Los mayores de hoy son más dinámicos y vitalistas que nunca; no nos cansamos de repetirlo. Y es que las cifras de alumnos seniors en la universidad se amplían año a año. Aunque el curso académico 2025-2026 está próximo a su fin, conviene recordar algunos datos que sirven de ejemplo. La noticia de hoy refiere que son más de 44.000 las personas mayores que acuden a las aulas. La demanda es tan alta que en algunas facultades hay listas de espera y es preciso un sorteo previo para cursar los estudios.
La Asociación Estatal de Programas Universitarios para Personas Mayores (AEPUM), con 22 años de experiencia, reúne a 51 centros y ofrece incluso cifras algo más altas. La Universidad Complutense, en Madrid, fue pionera en este sentido. En sus inicios contó con 100 alumnos; hoy son más de 6.000. Pero no le van a la zaga un buen puñado más. La acompañan centros, también veteranos, como las Aulas de la Experiencia de la Universidad de Barcelona; las del País Vasco, en Bizkaia, Álava o Gipuzkoa; o la de Valencia, con La Nau Grand, entre otras.

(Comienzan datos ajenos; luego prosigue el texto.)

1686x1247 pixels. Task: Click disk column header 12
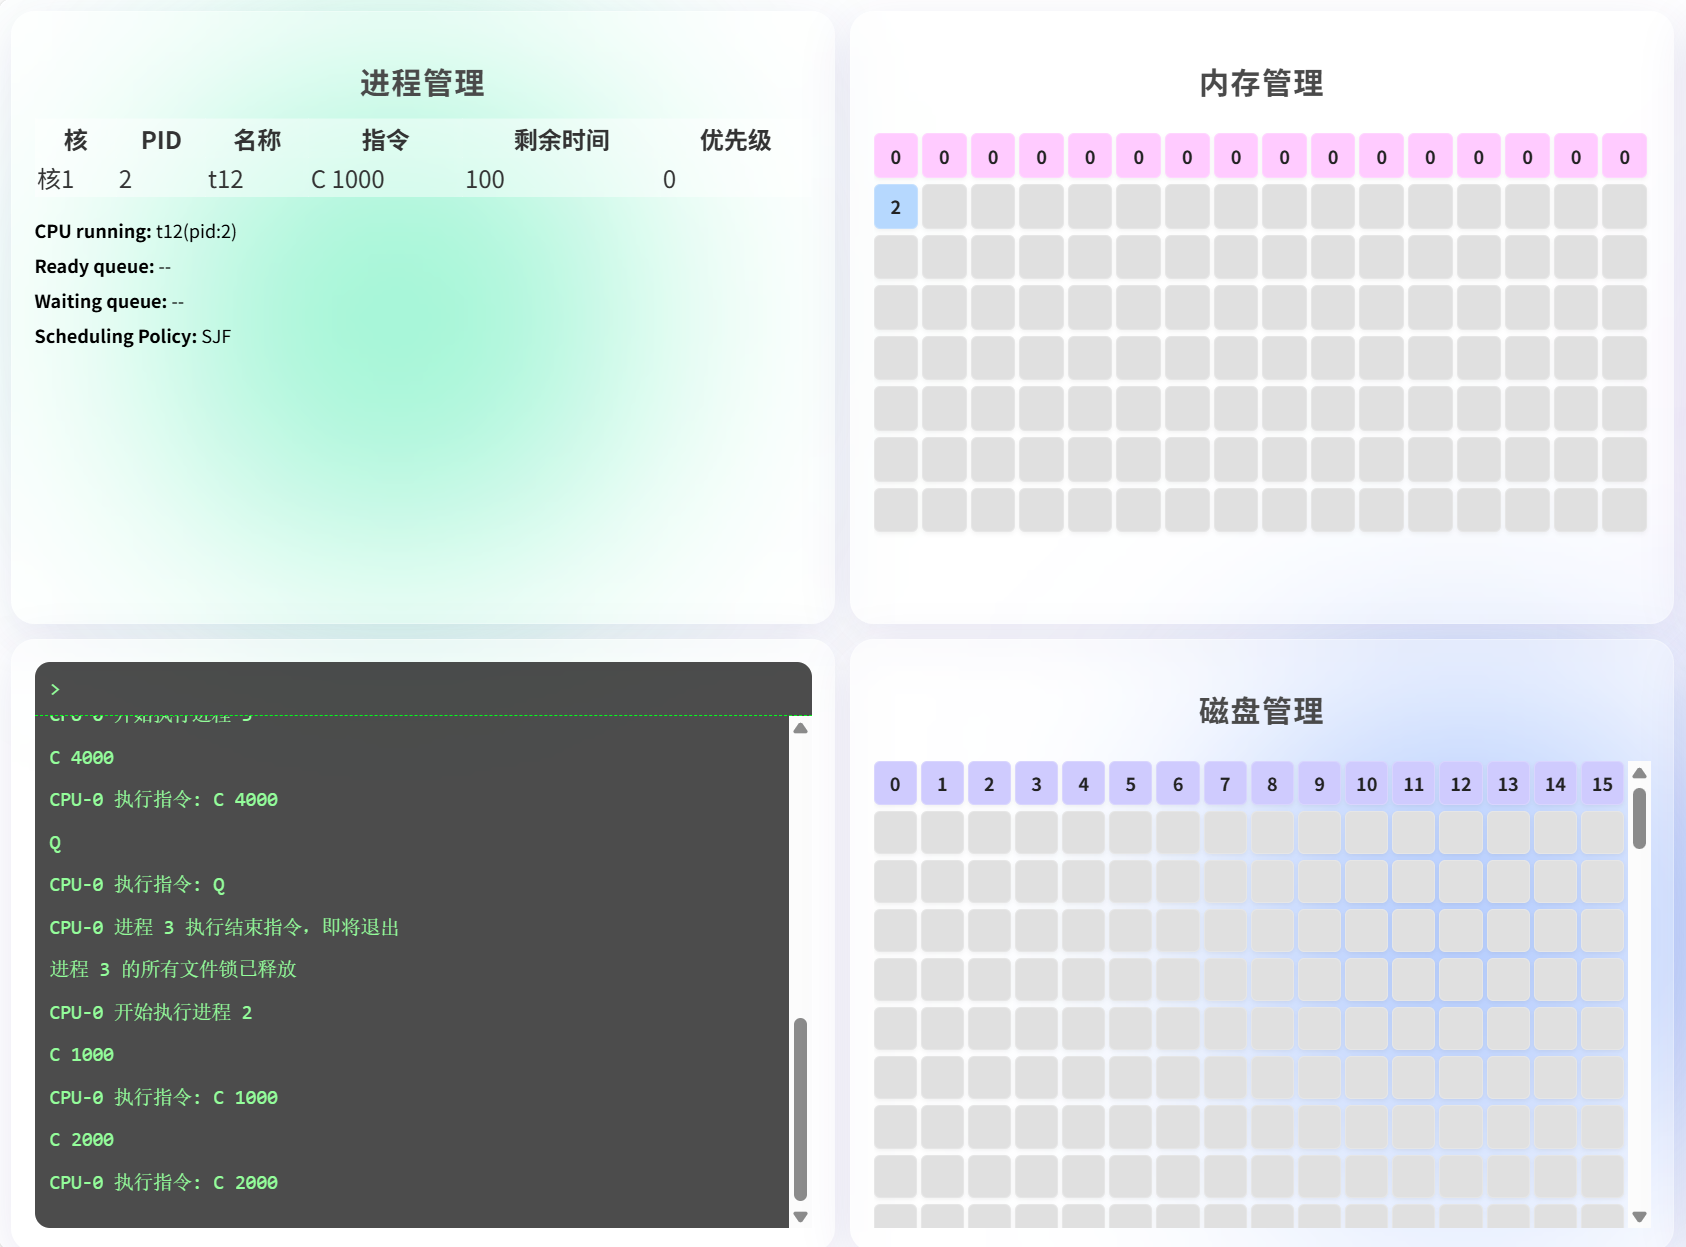pyautogui.click(x=1460, y=784)
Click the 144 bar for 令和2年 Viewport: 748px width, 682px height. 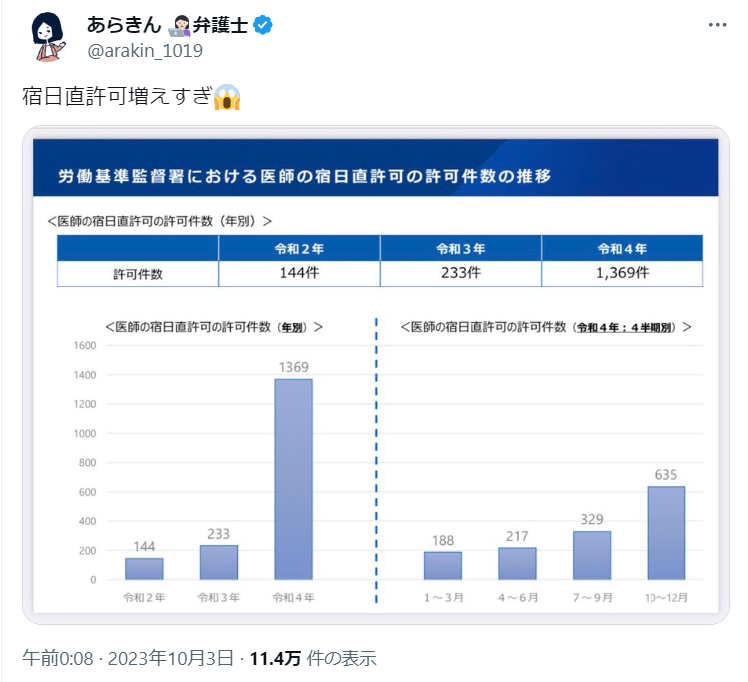click(144, 568)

Mayores de hoy: la importancia de cuidar la mente
El aumento de la esperanza de vida hace que vivamos más años, aunque quién no aspira a que se acompañen de buenas condiciones físicas y mentales. Mantener la mente activa y evitar el aislamiento son fundamentales en este sentido. La falta de contactos sociales es una grave amenaza en la vejez, por lo que conviene buscar pautas que eviten el aislamiento.

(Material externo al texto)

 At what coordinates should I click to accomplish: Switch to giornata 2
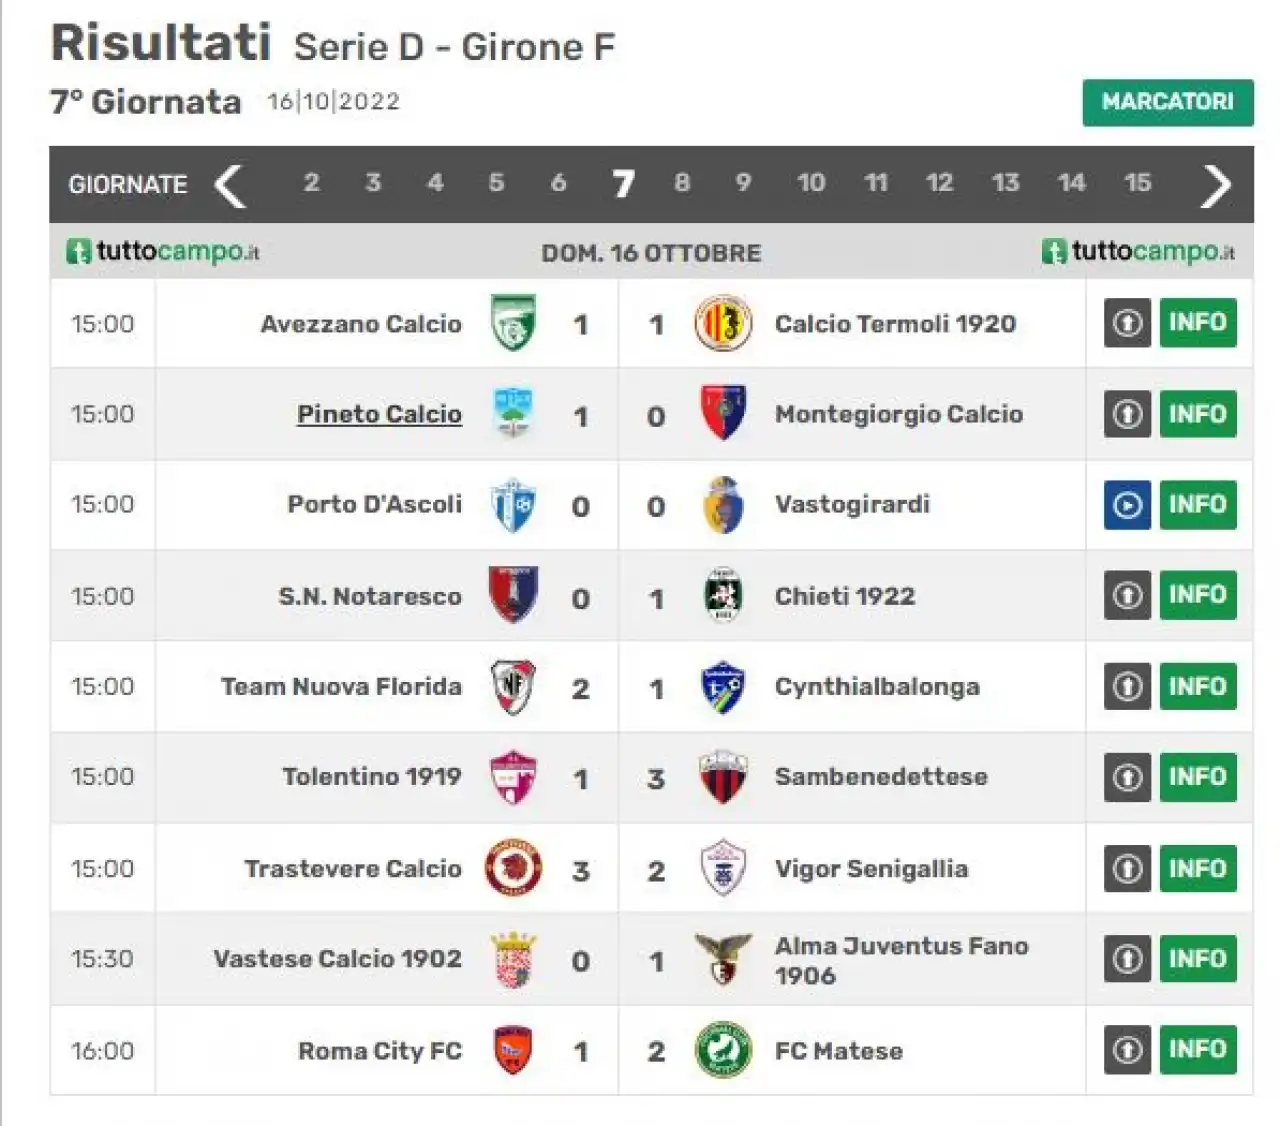311,182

Tradicionalmente, la vejez se consideró una etapa poco propicia para el aprendizaje; hoy, por el contrario, sabemos que es una falsa creencia. La práctica educativa es un ejercicio que genera resultados beneficiosos en el cerebro. Además de asegurar la interacción con otras personas forma parte de las claves para evitar el deterioro cerebral. Y son ya muchos los mayores que se inclinan por esta opción, porque a los jubilados les gusta estudiar.